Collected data
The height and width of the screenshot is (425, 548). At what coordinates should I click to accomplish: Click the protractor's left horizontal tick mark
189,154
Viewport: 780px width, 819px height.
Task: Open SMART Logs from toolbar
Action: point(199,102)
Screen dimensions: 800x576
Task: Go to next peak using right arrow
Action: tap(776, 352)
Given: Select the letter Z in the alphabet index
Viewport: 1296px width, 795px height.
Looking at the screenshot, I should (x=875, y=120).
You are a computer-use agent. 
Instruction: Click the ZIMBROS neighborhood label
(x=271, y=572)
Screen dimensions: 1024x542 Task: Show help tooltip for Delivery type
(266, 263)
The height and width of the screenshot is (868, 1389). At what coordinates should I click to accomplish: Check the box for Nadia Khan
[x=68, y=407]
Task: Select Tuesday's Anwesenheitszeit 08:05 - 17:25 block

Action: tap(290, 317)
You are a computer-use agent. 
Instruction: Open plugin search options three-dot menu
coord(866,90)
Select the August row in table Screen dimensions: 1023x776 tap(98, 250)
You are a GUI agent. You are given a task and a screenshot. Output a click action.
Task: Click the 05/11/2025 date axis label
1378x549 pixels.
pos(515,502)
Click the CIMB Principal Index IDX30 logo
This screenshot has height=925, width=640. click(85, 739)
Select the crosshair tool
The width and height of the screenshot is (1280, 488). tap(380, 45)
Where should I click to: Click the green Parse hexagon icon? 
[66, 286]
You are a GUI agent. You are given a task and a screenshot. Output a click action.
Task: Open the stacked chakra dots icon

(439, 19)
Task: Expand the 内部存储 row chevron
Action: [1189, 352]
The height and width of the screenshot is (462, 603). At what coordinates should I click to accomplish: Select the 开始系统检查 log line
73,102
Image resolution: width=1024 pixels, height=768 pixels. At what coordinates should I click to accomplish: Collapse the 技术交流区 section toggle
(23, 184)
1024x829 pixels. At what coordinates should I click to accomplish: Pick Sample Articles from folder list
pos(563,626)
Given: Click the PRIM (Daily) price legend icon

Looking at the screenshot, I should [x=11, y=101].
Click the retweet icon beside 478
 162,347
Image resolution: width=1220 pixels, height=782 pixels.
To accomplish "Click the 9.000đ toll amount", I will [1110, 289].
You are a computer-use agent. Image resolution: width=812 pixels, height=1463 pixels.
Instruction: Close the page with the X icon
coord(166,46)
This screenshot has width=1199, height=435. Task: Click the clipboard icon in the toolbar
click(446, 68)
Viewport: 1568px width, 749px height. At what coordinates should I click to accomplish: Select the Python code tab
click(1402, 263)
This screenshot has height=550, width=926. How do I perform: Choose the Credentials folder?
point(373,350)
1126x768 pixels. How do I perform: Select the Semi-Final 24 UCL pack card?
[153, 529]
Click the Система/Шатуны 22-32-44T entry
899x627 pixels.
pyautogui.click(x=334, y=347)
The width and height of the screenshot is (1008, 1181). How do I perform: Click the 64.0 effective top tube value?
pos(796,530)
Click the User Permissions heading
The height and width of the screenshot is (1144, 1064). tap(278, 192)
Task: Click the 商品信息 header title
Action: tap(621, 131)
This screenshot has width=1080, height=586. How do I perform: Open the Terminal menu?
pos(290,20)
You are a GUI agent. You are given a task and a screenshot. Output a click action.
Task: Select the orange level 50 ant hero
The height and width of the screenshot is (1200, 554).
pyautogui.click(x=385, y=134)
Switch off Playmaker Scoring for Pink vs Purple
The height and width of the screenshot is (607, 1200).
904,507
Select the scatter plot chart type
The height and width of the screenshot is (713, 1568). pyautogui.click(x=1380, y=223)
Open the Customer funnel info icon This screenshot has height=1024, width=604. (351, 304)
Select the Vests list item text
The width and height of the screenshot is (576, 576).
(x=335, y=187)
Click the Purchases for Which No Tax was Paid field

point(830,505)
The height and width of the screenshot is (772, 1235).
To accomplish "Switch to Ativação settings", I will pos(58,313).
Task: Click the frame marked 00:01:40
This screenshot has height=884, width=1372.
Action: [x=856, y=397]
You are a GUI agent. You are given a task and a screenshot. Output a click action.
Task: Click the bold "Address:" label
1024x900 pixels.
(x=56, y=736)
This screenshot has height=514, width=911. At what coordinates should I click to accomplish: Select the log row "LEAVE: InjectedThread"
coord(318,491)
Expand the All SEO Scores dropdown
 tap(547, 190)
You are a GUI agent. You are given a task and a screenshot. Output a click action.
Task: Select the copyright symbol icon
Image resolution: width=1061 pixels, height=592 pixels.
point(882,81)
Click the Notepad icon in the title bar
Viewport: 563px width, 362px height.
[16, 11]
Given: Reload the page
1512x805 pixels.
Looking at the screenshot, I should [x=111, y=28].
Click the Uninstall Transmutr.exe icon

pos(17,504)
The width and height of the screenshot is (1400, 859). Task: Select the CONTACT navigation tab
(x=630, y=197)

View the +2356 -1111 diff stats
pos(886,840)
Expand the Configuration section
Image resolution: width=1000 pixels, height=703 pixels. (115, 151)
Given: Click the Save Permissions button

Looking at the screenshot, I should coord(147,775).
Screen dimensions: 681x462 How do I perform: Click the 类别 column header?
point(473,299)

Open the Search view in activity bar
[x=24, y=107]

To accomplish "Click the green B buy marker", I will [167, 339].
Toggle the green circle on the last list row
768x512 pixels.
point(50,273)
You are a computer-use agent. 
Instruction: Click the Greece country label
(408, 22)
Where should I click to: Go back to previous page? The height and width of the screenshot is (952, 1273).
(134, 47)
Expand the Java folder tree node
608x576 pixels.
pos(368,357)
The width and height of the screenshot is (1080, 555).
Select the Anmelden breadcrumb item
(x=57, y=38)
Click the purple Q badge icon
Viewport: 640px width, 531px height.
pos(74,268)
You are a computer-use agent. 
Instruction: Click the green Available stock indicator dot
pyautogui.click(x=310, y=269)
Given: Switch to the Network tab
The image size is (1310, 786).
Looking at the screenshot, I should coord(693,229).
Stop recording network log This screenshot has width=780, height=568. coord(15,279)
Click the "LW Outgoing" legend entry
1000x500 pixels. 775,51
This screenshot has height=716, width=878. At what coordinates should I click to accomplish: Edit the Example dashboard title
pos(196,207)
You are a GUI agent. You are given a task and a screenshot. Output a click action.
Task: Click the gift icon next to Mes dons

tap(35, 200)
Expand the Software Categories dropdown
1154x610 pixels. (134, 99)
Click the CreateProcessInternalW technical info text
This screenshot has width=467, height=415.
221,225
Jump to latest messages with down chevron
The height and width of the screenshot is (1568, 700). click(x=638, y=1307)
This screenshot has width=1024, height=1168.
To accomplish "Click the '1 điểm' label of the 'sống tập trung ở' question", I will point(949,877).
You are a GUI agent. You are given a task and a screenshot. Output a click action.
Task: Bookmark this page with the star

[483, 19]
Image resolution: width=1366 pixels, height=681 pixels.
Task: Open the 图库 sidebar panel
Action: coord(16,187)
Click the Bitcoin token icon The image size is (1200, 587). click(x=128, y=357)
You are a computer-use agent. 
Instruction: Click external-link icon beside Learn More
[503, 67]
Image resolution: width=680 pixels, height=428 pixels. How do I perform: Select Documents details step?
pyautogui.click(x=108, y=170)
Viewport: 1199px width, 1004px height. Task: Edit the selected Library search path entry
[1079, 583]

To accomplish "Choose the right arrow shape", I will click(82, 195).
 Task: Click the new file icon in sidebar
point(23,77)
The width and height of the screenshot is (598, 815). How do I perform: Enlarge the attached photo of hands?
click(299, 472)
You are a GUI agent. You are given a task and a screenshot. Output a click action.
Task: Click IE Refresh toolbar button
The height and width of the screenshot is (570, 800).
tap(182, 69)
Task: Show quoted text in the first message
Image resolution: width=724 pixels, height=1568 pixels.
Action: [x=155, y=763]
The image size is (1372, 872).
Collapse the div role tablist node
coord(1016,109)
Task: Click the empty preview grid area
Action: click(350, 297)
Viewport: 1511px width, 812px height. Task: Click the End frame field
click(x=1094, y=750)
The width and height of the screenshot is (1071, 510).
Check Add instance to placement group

WHAT THE TASK REQUIRES
Search the entries for the word "will" and gather every line where it appears.

FINAL ANSWER
To accomplish "Click the 9.000đ toll amount", I will [1110, 289].
To accomplish "Switch to Ativação settings", I will pos(58,313).
To accomplish "Click the green B buy marker", I will [167, 339].
To accomplish "Click the '1 điểm' label of the 'sống tập trung ở' question", I will point(949,877).
To accomplish "Choose the right arrow shape", I will click(82, 195).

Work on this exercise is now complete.